La conversación aborda el tema de la comunión ortodoxa de rumanos y rusos, y del entender de la fe menos racionalista que existe en esos pueblos. Asimismo el origen de las ideologías modernas está en la filosofía racionalista de la Ilustración. Ello explicaría -Ionesco es de esta impresión- que en los países del Este, sobre todo en Rusia, pertenecientes a una órbita greco bizantina, sin vínculos profundos con el mundo de las luces, a pesar del dominio político del comunismo, éste no logre allí hacerse cultura, y se preserve la cultura propia.

¿Tiene alguna relación, en el mundo moderno, la secularización de la cultura, es decir, la desaparición de Dios de la cultura, con la mentalidad racionalista?
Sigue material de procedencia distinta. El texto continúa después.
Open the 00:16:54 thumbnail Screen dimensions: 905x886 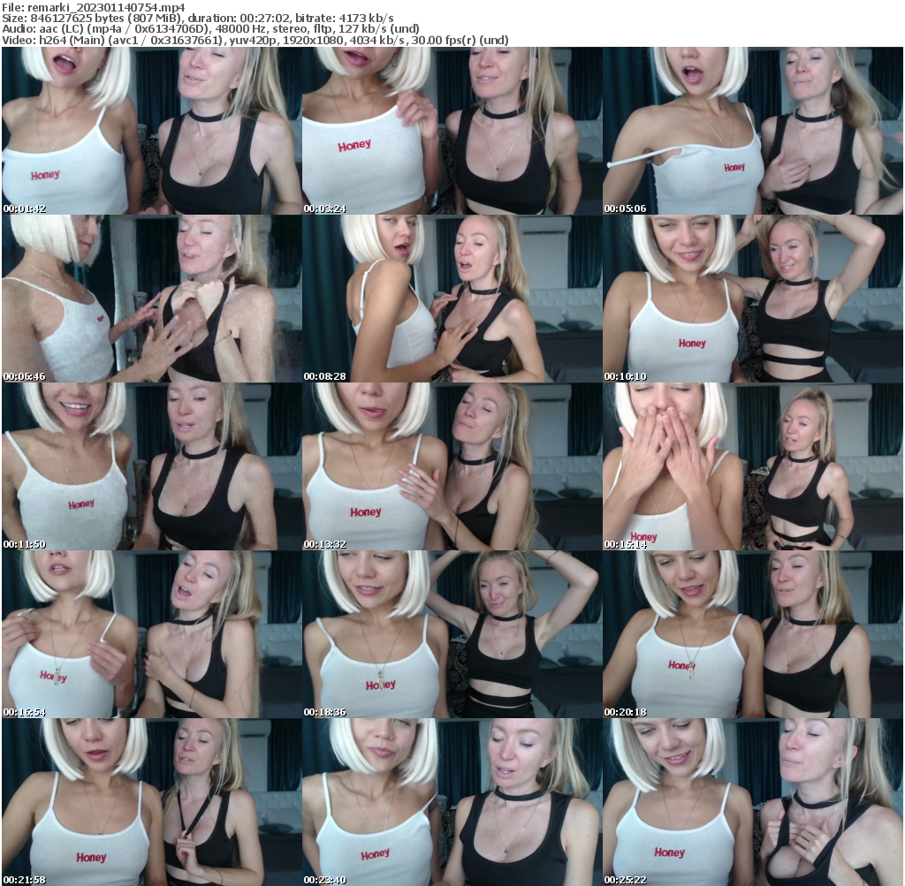[x=150, y=632]
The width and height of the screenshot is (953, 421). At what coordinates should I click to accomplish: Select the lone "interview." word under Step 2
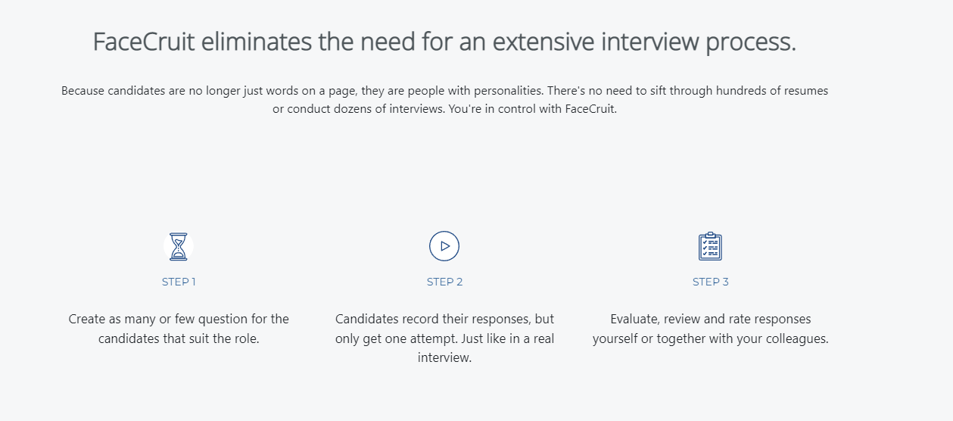[x=444, y=357]
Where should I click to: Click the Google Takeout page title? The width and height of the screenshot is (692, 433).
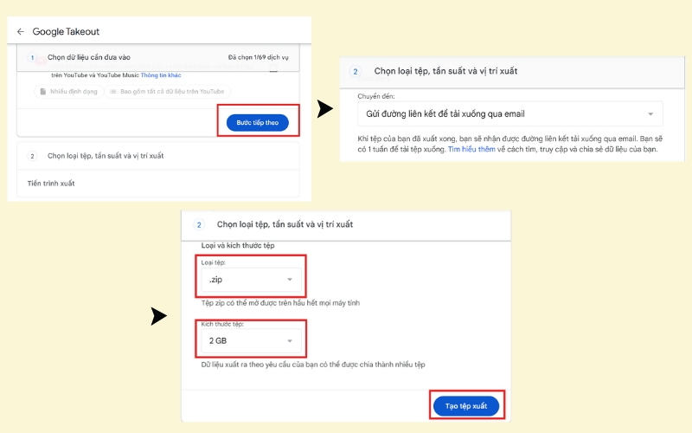[66, 32]
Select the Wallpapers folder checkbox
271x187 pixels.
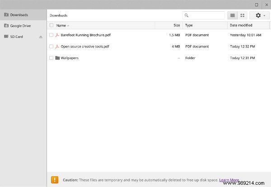[x=51, y=58]
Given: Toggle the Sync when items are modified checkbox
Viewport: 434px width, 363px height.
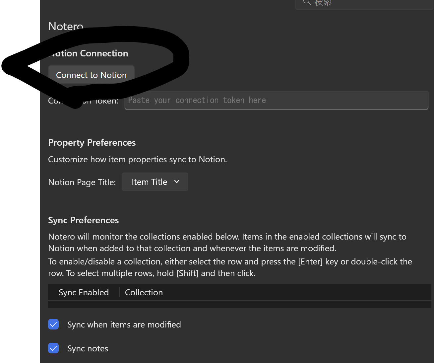Looking at the screenshot, I should click(53, 324).
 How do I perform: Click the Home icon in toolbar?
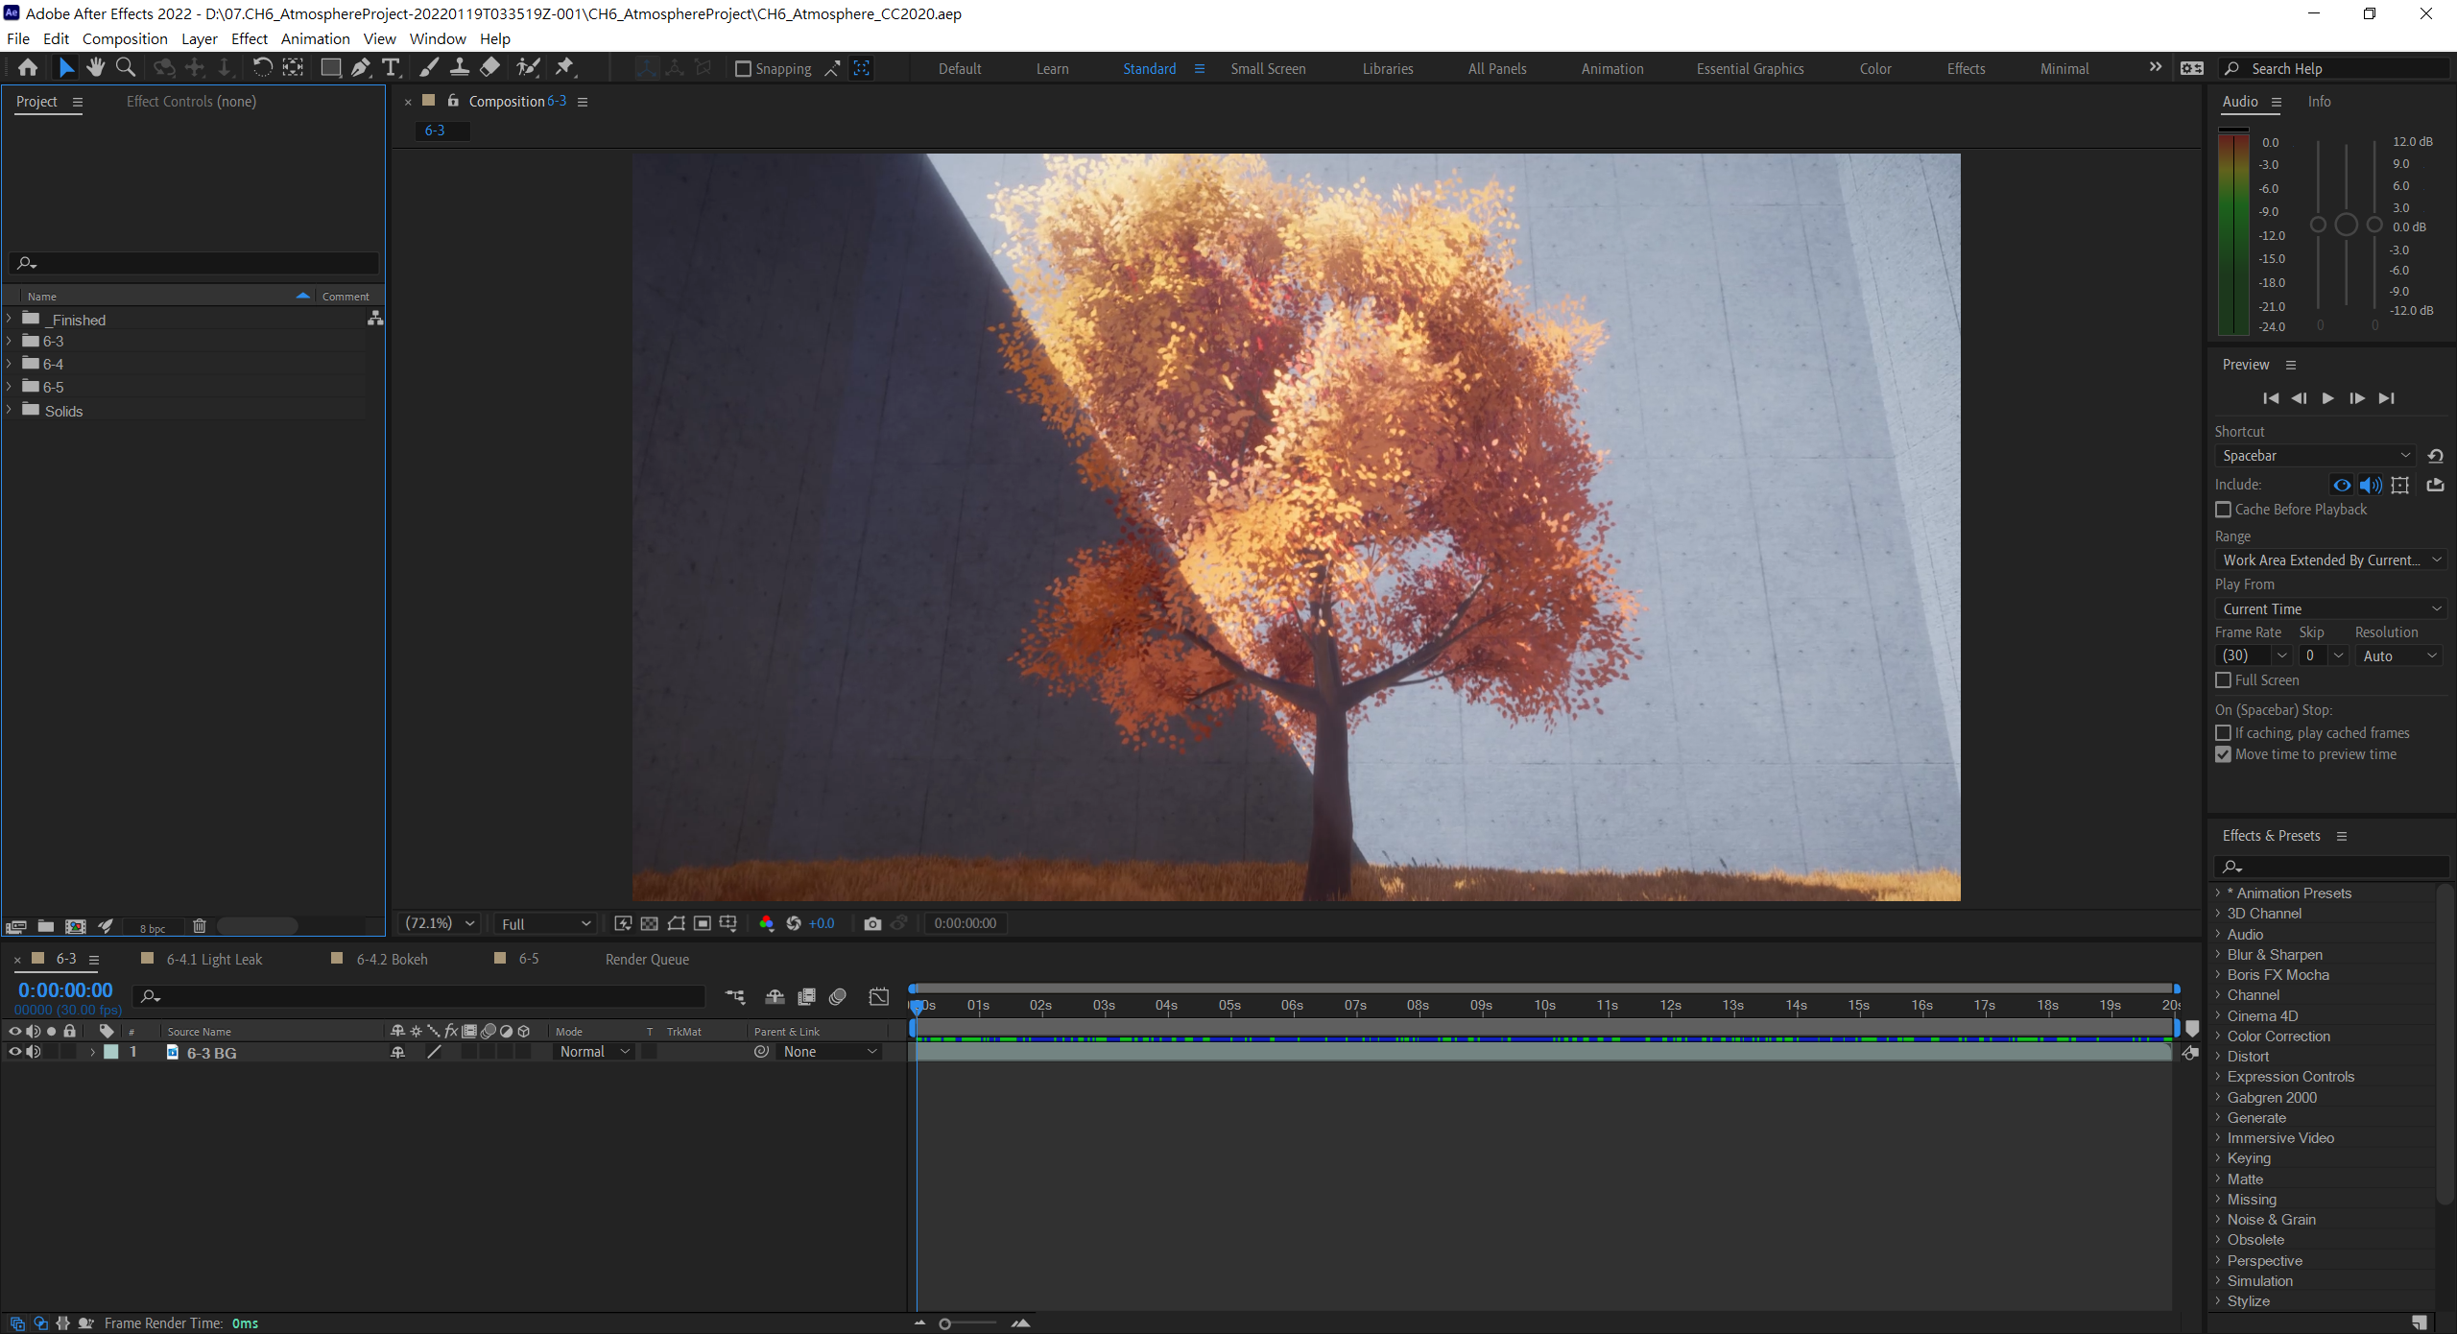(28, 67)
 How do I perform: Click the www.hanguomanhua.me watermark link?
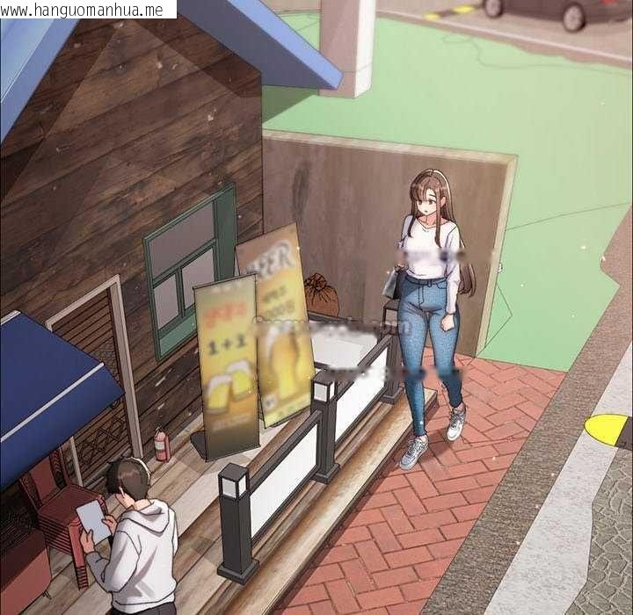[x=88, y=10]
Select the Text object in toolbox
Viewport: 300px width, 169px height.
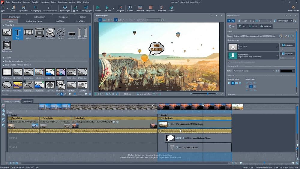pos(18,33)
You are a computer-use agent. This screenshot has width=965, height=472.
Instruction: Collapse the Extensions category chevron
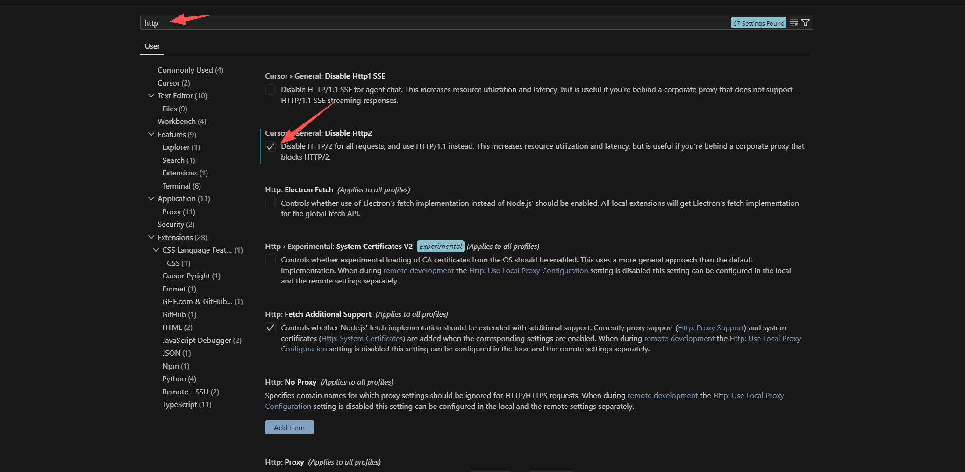click(x=151, y=238)
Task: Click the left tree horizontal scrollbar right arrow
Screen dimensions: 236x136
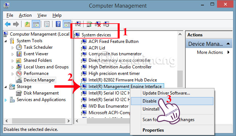Action: [x=69, y=121]
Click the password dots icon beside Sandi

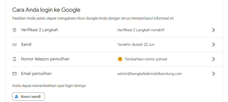pos(14,44)
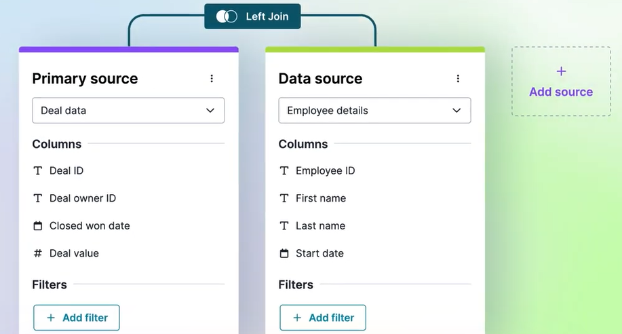
Task: Expand the Employee details dropdown
Action: click(x=375, y=111)
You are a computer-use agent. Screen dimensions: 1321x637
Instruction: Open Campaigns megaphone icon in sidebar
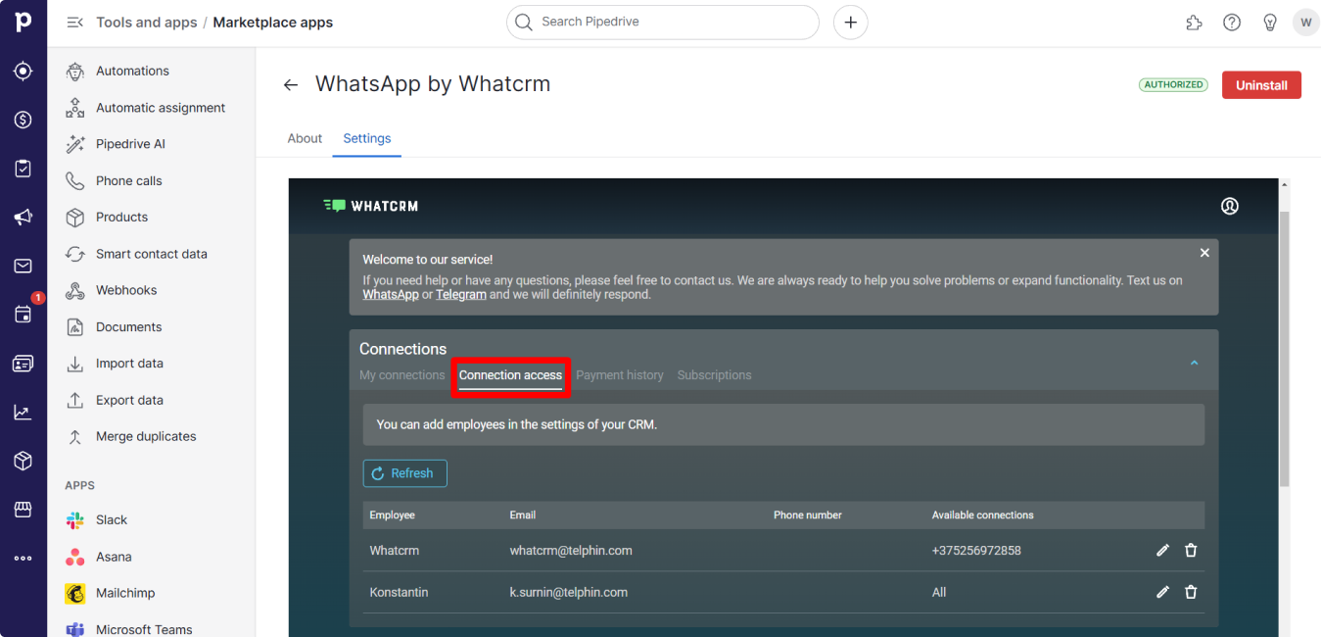click(24, 218)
Naturalmente. Es muy difícil creer que el mundo y Dios sean una ecuación matemática. Pero tampoco es fácil, por otra parte, con la ciencia moderna, creer simplemente en Adán, Eva y Satanás expulsados del paraíso.

¿Leyó usted “Dios y la ciencia”, de su colega en la Academia Francesa, Jean Guitton?

Sí. Muestra que no sabemos de dónde provienen los milagros, pero que existen. Lo que le reprocho es no haberse referido al mal.

Y usted, ¿qué piensa del mal?

Pienso que existe, lo veo todos los días. Centenares de miles de personas asesinan o son asesinadas. Sólo existe el mal desde el momento en que Dios le prestó el mundo a Satanás.

Es difícil creer realmente en un Dios que es una ecuación, decía usted recién…

Y Guitton busca eso. Es más fácil para mí el dios simple de Peguy. ¿Lo conoce?

Sí, y le pregunto por qué cree que se ha transformado hoy en un best-seller.

Porque las personas necesitan religión.

Escéptico respecto del estado espiritual de los franceses -nación en la que alcanzó su plena y definitiva consagración: recibido por la Academia Francesa en 1970; incorporado a La Pléiade en 1991-, me comenta, ya al término de nuestra conversación, y como señal de esperanza, algo que acaba de leer: «Vi en una estadística que la mayoría de los franceses creen en el demonio. Por lo tanto, creen en el mal, por lo tanto, creen en una teología y, por lo tanto, sin saber que creen, creen en Dios».

Esta entrevista forma parte del libro: Crónica de las ideas: En busca del rumbo perdido.